Turn the lines of the records below into a numbered list, starting from the first line and running through the line that contains "point(511,197)", inclusive. Leave out any blank lines.

=== RECORDS TO USE ===

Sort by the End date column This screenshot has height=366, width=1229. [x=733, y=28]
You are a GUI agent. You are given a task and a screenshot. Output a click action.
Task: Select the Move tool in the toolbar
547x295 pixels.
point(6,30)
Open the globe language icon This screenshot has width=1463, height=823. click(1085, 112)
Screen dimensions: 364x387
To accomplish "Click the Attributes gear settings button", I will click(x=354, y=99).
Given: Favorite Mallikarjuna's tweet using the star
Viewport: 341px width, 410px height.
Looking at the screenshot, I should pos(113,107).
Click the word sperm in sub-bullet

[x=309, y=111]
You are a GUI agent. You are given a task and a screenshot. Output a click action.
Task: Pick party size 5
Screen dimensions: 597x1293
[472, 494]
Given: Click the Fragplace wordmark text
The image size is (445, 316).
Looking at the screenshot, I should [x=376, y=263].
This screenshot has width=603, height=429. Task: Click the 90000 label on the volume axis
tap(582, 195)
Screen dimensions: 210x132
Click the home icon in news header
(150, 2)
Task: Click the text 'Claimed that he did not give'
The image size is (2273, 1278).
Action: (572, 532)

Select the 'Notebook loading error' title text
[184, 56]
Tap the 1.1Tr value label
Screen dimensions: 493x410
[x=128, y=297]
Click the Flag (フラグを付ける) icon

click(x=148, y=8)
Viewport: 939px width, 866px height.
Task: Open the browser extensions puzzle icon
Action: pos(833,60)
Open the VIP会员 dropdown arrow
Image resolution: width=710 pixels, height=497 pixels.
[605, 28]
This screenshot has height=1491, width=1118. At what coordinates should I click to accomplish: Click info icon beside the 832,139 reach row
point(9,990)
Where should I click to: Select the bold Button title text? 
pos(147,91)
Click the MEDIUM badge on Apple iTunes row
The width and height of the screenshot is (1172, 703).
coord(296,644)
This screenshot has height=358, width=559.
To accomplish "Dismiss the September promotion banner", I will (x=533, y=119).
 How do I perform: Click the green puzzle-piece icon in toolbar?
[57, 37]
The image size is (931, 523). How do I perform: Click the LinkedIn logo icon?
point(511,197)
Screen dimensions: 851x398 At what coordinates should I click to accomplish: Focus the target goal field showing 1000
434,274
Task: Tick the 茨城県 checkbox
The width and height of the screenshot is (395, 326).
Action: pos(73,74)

===

• [SOLUTION TO THE EXERCISE]:
1. Sort by the End date column This screenshot has height=366, width=1229. [x=733, y=28]
2. You are a GUI agent. You are given a task and a screenshot. Output a click action.
3. Task: Select the Move tool in the toolbar
4. 547x295 pixels.
5. point(6,30)
6. Open the globe language icon This screenshot has width=1463, height=823. click(1085, 112)
7. Screen dimensions: 364x387
8. To accomplish "Click the Attributes gear settings button", I will click(x=354, y=99).
9. Given: Favorite Mallikarjuna's tweet using the star
10. Viewport: 341px width, 410px height.
11. Looking at the screenshot, I should pos(113,107).
12. Click the word sperm in sub-bullet
13. [x=309, y=111]
14. You are a GUI agent. You are given a task and a screenshot. Output a click action.
15. Task: Pick party size 5
16. Screen dimensions: 597x1293
17. [472, 494]
18. Given: Click the Fragplace wordmark text
19. The image size is (445, 316).
20. Looking at the screenshot, I should [x=376, y=263].
21. This screenshot has width=603, height=429. Task: Click the 90000 label on the volume axis
22. tap(582, 195)
23. Screen dimensions: 210x132
24. Click the home icon in news header
25. (150, 2)
26. Task: Click the text 'Claimed that he did not give'
27. The image size is (2273, 1278).
28. Action: (572, 532)
29. Select the 'Notebook loading error' title text
30. [184, 56]
31. Tap the 1.1Tr value label
32. Screen dimensions: 493x410
33. [x=128, y=297]
34. Click the Flag (フラグを付ける) icon
35. click(x=148, y=8)
36. Viewport: 939px width, 866px height.
37. Task: Open the browser extensions puzzle icon
38. Action: pos(833,60)
39. Open the VIP会员 dropdown arrow
40. Image resolution: width=710 pixels, height=497 pixels.
41. [605, 28]
42. This screenshot has height=1491, width=1118. At what coordinates should I click to accomplish: Click info icon beside the 832,139 reach row
43. point(9,990)
44. Where should I click to: Select the bold Button title text? 
45. pos(147,91)
46. Click the MEDIUM badge on Apple iTunes row
47. The width and height of the screenshot is (1172, 703).
48. coord(296,644)
49. This screenshot has height=358, width=559.
50. To accomplish "Dismiss the September promotion banner", I will (x=533, y=119).
51.  How do I perform: Click the green puzzle-piece icon in toolbar?
52. [57, 37]
53. The image size is (931, 523). How do I perform: Click the LinkedIn logo icon?
54. point(511,197)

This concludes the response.